Does Montana have damage caps on personal injury cases?
Montana does not cap compensatory damages in general personal injury cases — car accidents, slip-and-falls, and similar claims have no statutory ceiling. Medical malpractice is different: a $250,000 non-economic damage cap enacted in 1995 is currently in effect and is being actively challenged as unconstitutional under Article II, Section 16 of the Montana Constitution. Punitive damages require clear and convincing proof of actual malice or fraud under §27-1-221; there is no hard dollar cap, but awards above $200,000 are split equally between the plaintiff and the state after costs and fees. Confirm current status with a licensed Montana attorney before evaluating any settlement offer in a malpractice case.
Is Montana an at-fault or no-fault state for auto insurance?
Montana is a tort (at-fault) state. The driver who causes an accident bears financial responsibility for resulting injuries and property damage.
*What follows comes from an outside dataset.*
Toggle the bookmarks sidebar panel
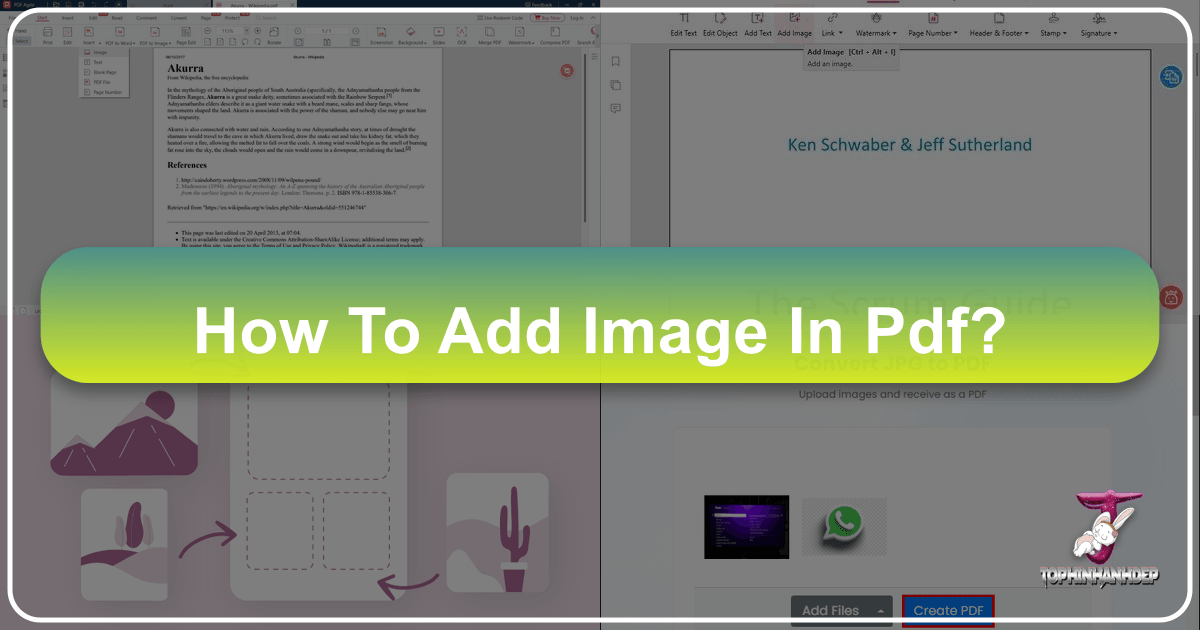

There is no mandatory PIP or first-party no-fault coverage. Minimum liability under Mont. Code Ann. §61-6-103 is 25/50/20: $25,000 per person for bodily injury, $50,000 per accident, and $20,000 for property damage. Every policy must include uninsured motorist coverage at minimum limits. Given Montana's rural distances, extended EMS response times, high wildlife-collision rates, and harsh winter driving conditions, carrying higher liability and comprehensive coverage is strongly advisable.